In one of the first multilevel studies of school social capital and a health outcome, we find that both individual perceptions of and school contextual markers of school social capital are associated with lower BMIs; the associations vary by sex and by the specific marker of school social capital. In girls, attending schools with high levels of school connectedness and feeling connected oneself were associated with lower BMIs. In contrast, in boys, neither individual- nor school-level markers of school connectedness or parental involvement was associated with BMI. However, boys attending schools in which overall students felt well treated had lower BMIs on average than boys attending schools where students did not feel well treated.

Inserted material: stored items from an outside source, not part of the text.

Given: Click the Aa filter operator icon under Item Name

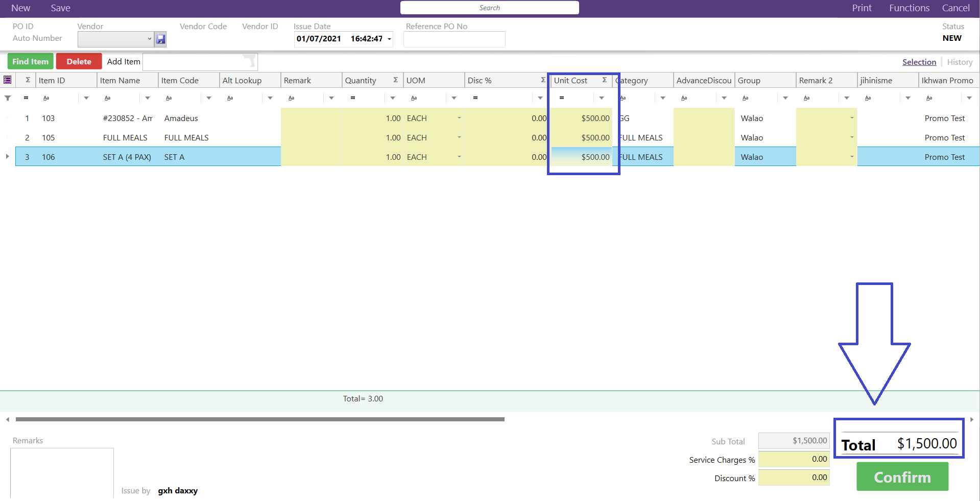Looking at the screenshot, I should point(107,98).
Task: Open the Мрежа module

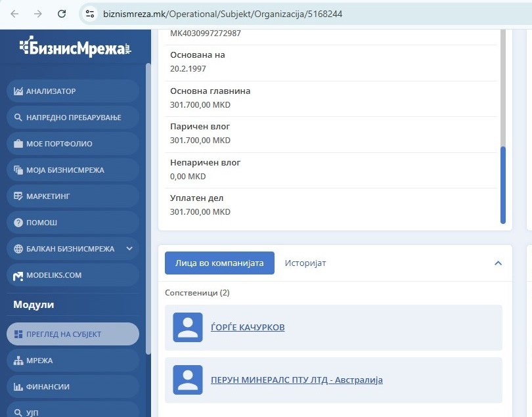Action: 72,361
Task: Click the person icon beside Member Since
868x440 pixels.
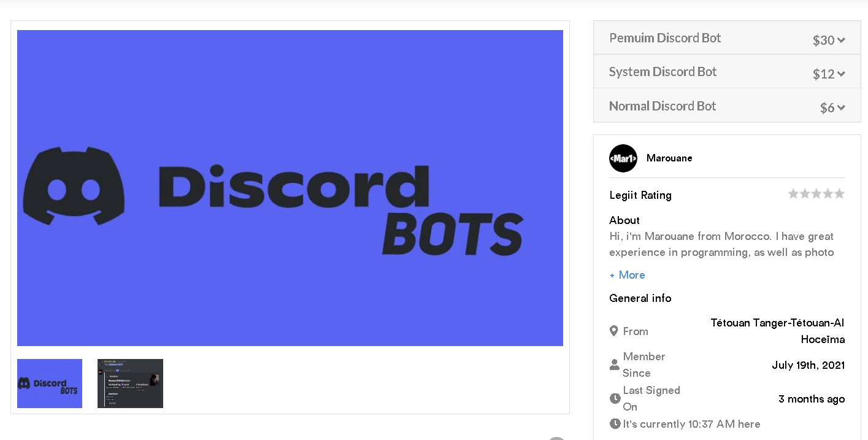Action: 615,365
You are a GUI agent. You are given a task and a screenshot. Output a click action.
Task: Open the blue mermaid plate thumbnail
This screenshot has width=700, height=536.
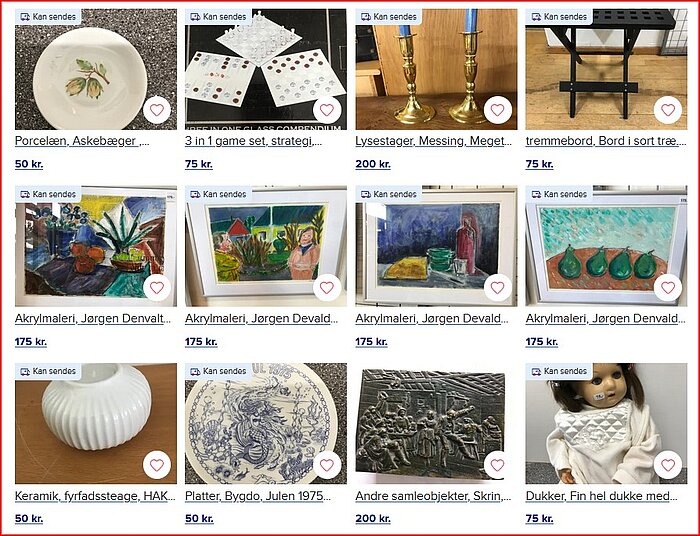[x=266, y=424]
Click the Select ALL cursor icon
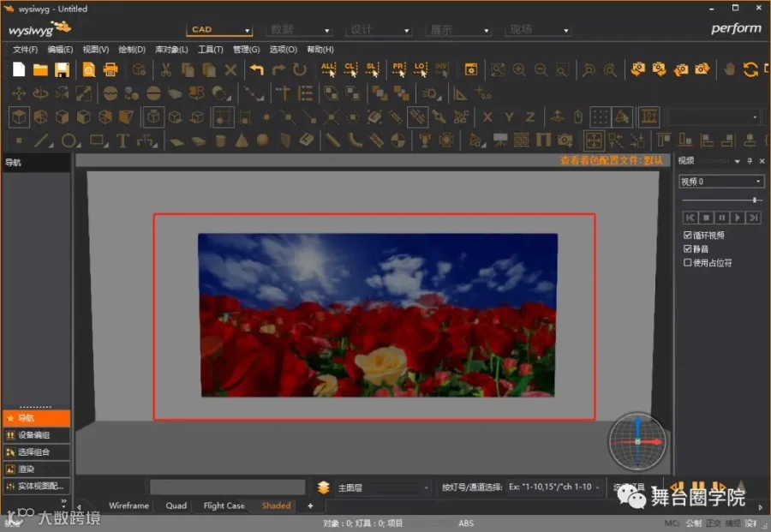771x532 pixels. (x=328, y=70)
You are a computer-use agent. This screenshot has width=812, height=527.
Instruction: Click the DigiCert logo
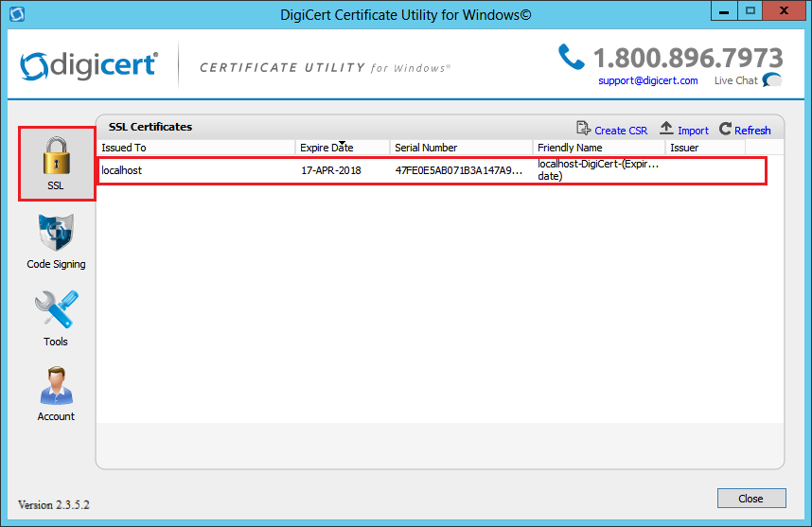click(x=89, y=66)
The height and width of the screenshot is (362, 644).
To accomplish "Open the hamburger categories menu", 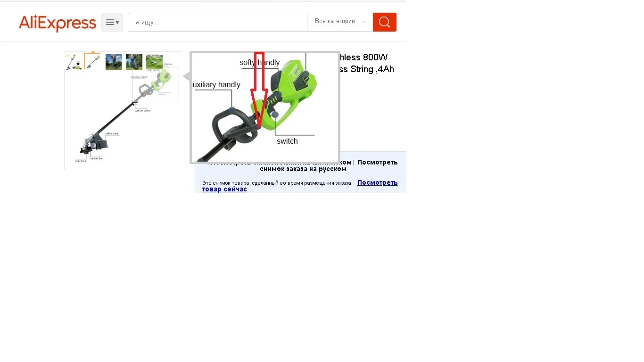I will tap(112, 22).
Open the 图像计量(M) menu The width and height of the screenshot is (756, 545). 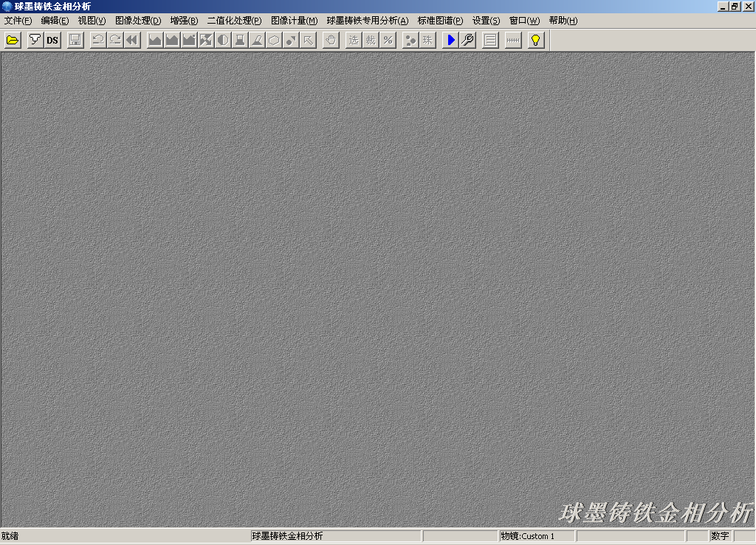[x=294, y=21]
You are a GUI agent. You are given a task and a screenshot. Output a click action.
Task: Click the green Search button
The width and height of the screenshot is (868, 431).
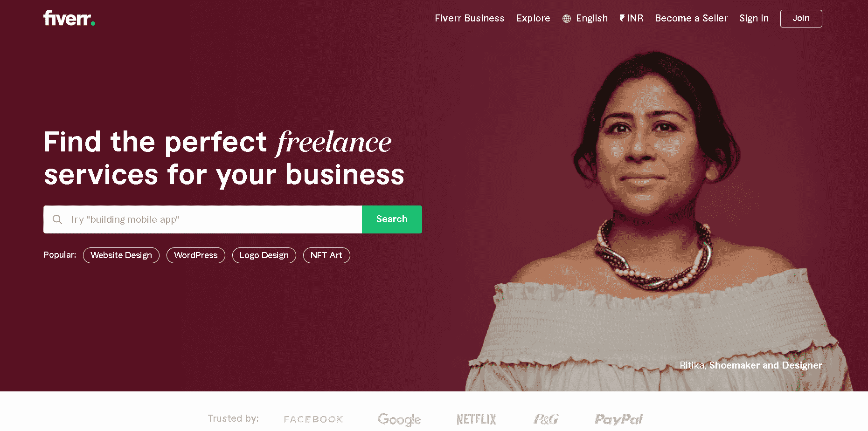click(x=392, y=219)
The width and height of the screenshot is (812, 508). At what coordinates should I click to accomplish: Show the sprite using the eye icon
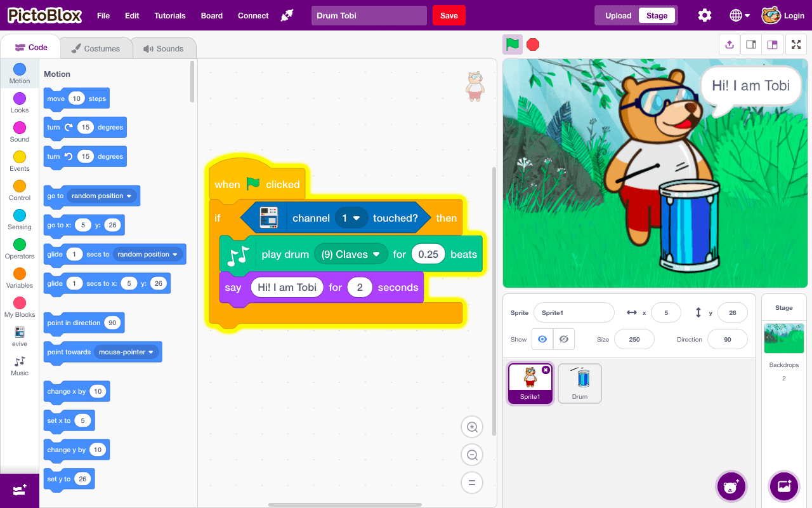point(542,339)

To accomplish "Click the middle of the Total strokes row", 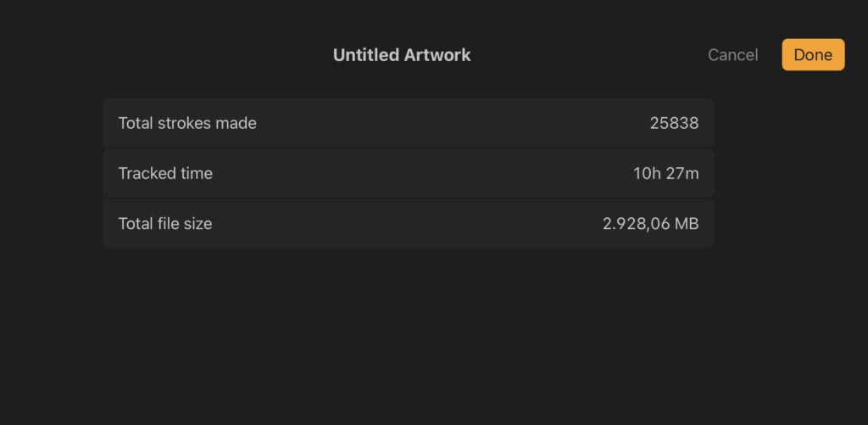I will (x=408, y=123).
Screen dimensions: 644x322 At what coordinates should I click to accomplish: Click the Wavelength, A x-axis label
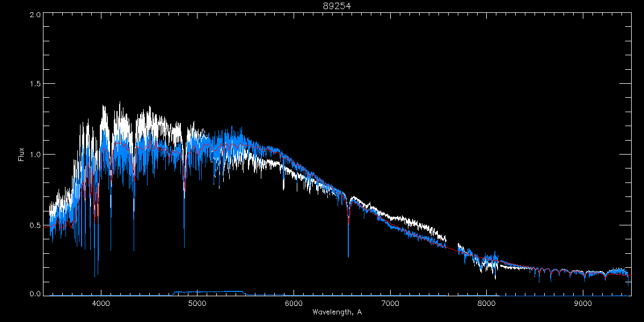pos(337,312)
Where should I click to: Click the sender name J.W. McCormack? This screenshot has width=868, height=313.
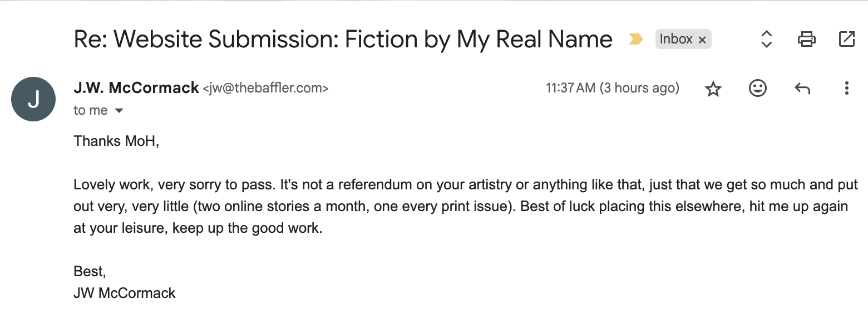136,87
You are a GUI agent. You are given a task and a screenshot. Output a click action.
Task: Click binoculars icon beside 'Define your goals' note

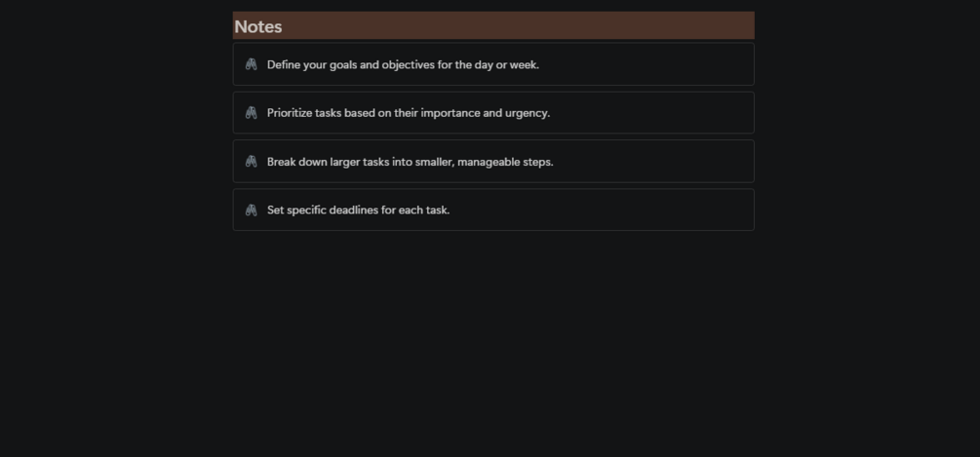point(252,64)
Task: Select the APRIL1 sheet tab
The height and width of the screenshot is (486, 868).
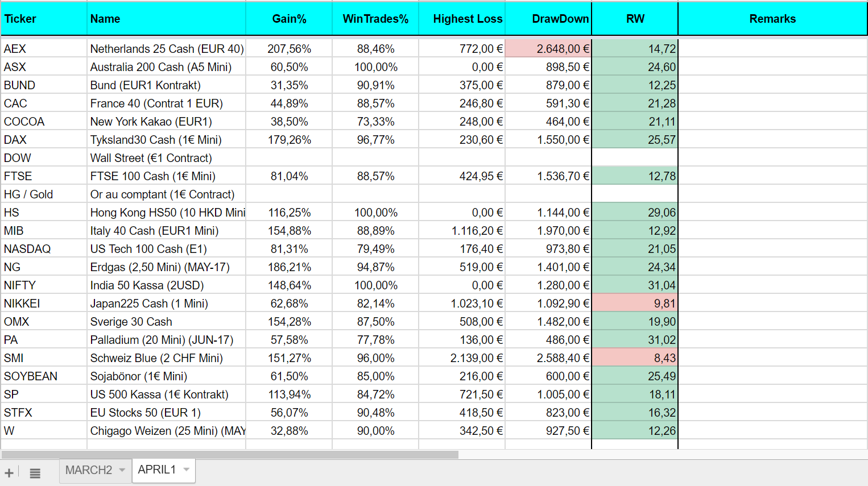Action: [x=157, y=470]
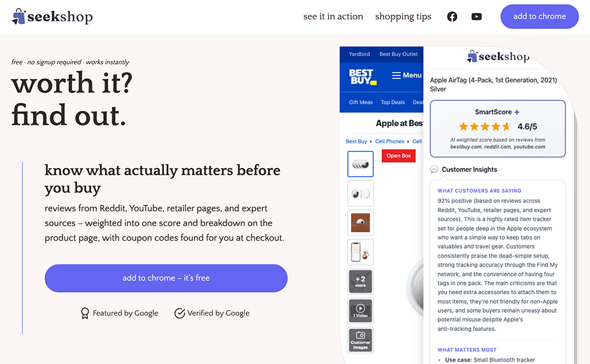This screenshot has height=364, width=590.
Task: Click the Featured by Google ribbon icon
Action: 85,313
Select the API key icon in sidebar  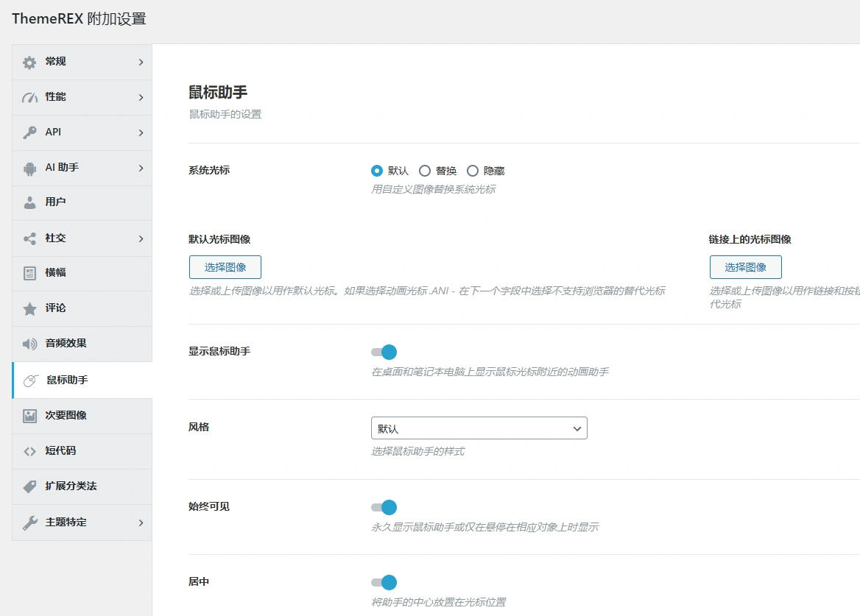click(x=29, y=132)
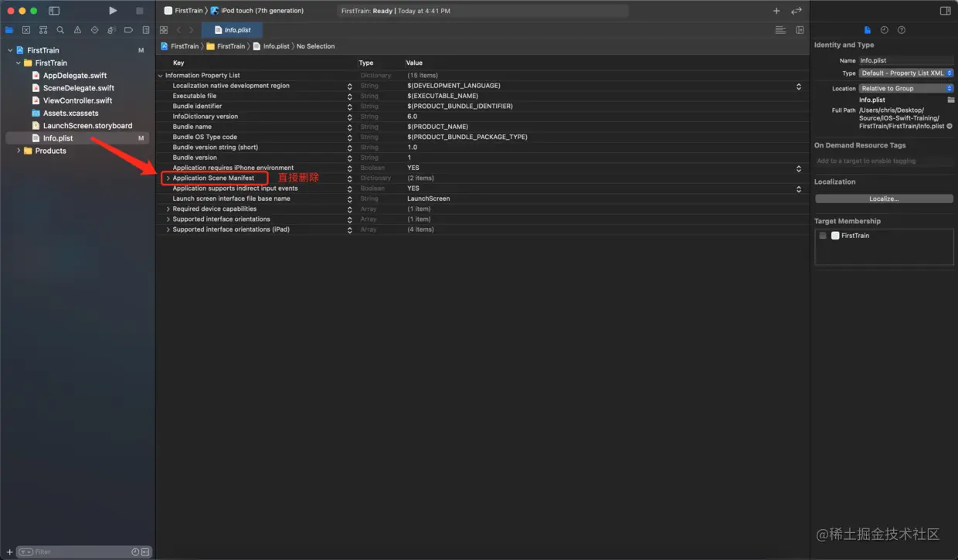Open the Find navigator (magnifying glass)
The image size is (958, 560).
pyautogui.click(x=60, y=29)
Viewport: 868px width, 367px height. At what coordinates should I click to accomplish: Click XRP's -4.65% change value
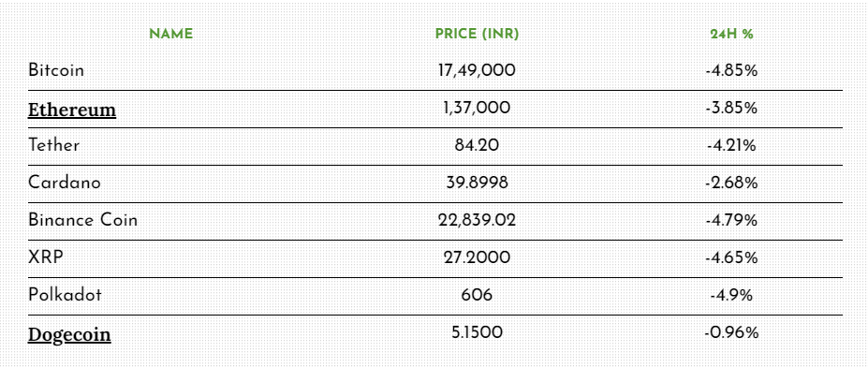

Our findings are in concert with others demonstrating the positive effects of school connectedness. Studies in the education literature have long connected individual student perceptions of school connectedness to academic outcomes such as school attendance,34 higher grades,35 and dropping out.18 Resnick et al19 extended the examination of school connectedness to health outcomes in youth finding that school connectedness protected against frequent alcohol use, disordered eating, early sexual initiation, violence, and risk of unintentional injury. Our study advances the study of school connectedness in several key ways. First, in using principal components analysis, we are assured that the variables comprising our connectedness variable (which mirrored those used in Resnick’s study) were measuring the same construct. Second, we extended the study of school connectedness to one of the most pressing public health issues today, child and adolescent obesity. Finally, we assessed the influence not only of the individual student’s perception of their own school connectedness but also that of connectedness as a school-level attribute. This is an important contribution as it opens the possibility that interventions aimed at improving connectedness overall in the school may have positive “spillover” effects even in those who individually report low school connectedness.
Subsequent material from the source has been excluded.